__PROBLEM 1__: Name the parameters that the OpenCV tutorial text says GaussianBlur needs at a minimum.

__TEXT EXTRACT__:
** begin **

Now that we have the image input, we can now use OpenCV’s magic for image processing.

Basic Methods and Functions

Figure 2: Basic Functions

It’s debatable what functions are to be considered as basic and essential to OpenCV’s framework. I chose the following functions based on the tutorials I read and watched over the past few weeks. These functions are commonly used for pre-processing images for computer vision.


Figure 3: Grayscale

First, cvtColor. It converts an image from one color space to another. Note that the default color format in OpenCV is BGR (the bytes are reversed compared to standard RGB). We often use this method to convert images to Grayscale or HSL for pre-processing. It requires at least 2 parameters, which are the image src and the color space conversion code. In our example, we use the code COLOR_BGR2GRAY to convert the image to grayscale as a prep for edge detection.

Figure 4: Gaussian Blur

Gaussian Blur

Next is GaussianBlur. This function blurs an input image using a Gaussian filter. It requires at least 3 parameters: img src, kernel size, and sigmaX. The kernel size must always be positive and odd. The kernel standard deviation in the x direction sigmaX, also determines sigmaY if only sigmaX is defined. If both are given as zeros, they are calculated from the kernel size. This function is commonly used in removing Gaussian noise from an image and image smoothening.

** end **

__LISTED RECORDS__:
** begin **

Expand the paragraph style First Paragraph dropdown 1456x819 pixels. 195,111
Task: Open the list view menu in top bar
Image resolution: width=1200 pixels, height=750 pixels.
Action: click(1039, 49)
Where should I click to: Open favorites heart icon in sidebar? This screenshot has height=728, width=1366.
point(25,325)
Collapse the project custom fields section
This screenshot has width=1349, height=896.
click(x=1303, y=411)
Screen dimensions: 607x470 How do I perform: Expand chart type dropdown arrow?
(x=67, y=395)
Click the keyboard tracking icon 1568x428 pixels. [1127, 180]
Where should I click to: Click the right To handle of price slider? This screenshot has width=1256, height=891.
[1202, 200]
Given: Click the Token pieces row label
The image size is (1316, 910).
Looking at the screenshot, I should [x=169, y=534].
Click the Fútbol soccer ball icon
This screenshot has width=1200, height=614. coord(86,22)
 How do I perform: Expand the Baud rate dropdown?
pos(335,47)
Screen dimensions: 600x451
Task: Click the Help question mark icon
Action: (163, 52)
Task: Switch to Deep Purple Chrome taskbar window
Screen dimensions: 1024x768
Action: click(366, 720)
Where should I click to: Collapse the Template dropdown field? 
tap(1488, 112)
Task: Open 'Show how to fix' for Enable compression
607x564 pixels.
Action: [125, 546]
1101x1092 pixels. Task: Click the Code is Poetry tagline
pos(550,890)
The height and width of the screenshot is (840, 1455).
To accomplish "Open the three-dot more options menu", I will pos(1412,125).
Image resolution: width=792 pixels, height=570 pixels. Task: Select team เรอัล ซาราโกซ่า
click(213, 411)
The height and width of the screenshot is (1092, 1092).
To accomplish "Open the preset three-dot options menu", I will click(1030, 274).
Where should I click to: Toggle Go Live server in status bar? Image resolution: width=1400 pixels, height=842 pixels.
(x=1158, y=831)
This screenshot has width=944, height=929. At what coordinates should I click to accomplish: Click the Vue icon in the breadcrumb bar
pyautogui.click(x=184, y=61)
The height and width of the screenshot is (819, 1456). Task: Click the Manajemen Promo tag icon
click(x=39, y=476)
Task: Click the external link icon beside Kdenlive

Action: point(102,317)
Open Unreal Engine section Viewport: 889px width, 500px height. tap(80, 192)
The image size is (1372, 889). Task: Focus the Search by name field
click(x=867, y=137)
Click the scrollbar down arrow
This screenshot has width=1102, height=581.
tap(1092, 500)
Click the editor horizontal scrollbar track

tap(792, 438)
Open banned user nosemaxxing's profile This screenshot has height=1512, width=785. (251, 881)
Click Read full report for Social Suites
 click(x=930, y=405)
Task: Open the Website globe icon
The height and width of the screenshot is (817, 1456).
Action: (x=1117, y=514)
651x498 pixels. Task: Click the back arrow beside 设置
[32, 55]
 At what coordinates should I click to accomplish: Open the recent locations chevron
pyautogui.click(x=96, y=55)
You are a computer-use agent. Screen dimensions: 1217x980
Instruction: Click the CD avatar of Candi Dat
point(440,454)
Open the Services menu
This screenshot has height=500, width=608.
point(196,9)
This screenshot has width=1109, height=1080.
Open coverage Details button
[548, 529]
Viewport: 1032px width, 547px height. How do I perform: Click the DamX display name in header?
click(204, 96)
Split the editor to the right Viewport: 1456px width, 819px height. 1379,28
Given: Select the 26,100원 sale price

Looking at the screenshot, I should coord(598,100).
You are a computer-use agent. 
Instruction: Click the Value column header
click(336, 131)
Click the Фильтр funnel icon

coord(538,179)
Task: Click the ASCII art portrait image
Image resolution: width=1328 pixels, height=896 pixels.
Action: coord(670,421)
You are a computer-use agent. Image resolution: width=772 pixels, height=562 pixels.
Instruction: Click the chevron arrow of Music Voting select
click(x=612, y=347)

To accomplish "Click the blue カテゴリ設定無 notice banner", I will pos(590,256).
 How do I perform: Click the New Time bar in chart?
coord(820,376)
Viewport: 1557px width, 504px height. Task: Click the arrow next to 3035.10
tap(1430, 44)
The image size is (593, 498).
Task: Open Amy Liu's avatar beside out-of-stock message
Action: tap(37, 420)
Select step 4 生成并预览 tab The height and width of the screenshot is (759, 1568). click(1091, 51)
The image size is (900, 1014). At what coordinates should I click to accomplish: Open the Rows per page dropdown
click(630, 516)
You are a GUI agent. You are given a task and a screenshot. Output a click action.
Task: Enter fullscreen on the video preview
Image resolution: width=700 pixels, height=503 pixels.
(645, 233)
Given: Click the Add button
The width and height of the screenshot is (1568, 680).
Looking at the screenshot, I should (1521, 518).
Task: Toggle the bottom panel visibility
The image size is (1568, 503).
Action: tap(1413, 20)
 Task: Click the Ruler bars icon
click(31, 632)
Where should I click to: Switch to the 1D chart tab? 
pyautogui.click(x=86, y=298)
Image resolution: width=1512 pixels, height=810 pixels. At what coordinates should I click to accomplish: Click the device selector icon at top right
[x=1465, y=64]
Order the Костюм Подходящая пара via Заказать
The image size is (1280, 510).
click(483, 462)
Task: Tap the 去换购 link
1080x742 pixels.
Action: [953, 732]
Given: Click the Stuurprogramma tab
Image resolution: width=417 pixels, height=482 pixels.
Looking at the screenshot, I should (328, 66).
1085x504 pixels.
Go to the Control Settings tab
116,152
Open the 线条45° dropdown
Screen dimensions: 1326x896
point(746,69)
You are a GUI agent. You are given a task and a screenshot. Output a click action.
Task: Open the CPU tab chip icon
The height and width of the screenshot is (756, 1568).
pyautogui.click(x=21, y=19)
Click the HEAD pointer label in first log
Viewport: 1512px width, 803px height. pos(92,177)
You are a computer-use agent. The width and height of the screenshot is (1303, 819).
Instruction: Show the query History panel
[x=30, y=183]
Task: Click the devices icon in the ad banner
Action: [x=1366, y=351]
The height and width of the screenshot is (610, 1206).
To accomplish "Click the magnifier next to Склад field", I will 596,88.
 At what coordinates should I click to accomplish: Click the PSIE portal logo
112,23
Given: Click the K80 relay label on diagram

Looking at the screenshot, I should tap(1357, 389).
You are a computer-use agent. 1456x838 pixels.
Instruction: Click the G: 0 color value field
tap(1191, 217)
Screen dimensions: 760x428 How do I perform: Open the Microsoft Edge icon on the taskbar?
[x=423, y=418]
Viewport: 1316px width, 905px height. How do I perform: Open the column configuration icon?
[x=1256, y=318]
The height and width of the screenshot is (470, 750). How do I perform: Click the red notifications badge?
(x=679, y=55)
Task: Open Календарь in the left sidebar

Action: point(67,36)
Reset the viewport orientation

** end **

__PROBLEM 2__: In the listing, replace "icon" with "symbol" on every line from the one containing "The height and width of the screenshot is (819, 1456)." down to the one containing "point(196,9)". Return only those lines, with nothing else changed.

__FULL SOLUTION 1__: img src, kernel size, sigmaX

__FULL SOLUTION 2__:
The height and width of the screenshot is (819, 1456). Task: Click the Manajemen Promo tag symbol
click(x=39, y=476)
Task: Click the external link symbol beside Kdenlive

Action: point(102,317)
Open Unreal Engine section Viewport: 889px width, 500px height. tap(80, 192)
The image size is (1372, 889). Task: Focus the Search by name field
click(x=867, y=137)
Click the scrollbar down arrow
This screenshot has width=1102, height=581.
tap(1092, 500)
Click the editor horizontal scrollbar track

tap(792, 438)
Open banned user nosemaxxing's profile This screenshot has height=1512, width=785. (251, 881)
Click Read full report for Social Suites
 click(x=930, y=405)
Task: Open the Website globe symbol
The height and width of the screenshot is (817, 1456).
Action: (x=1117, y=514)
651x498 pixels. Task: Click the back arrow beside 设置
[32, 55]
 At what coordinates should I click to accomplish: Open the recent locations chevron
pyautogui.click(x=96, y=55)
You are a computer-use agent. Screen dimensions: 1217x980
Instruction: Click the CD avatar of Candi Dat
point(440,454)
Open the Services menu
This screenshot has height=500, width=608.
point(196,9)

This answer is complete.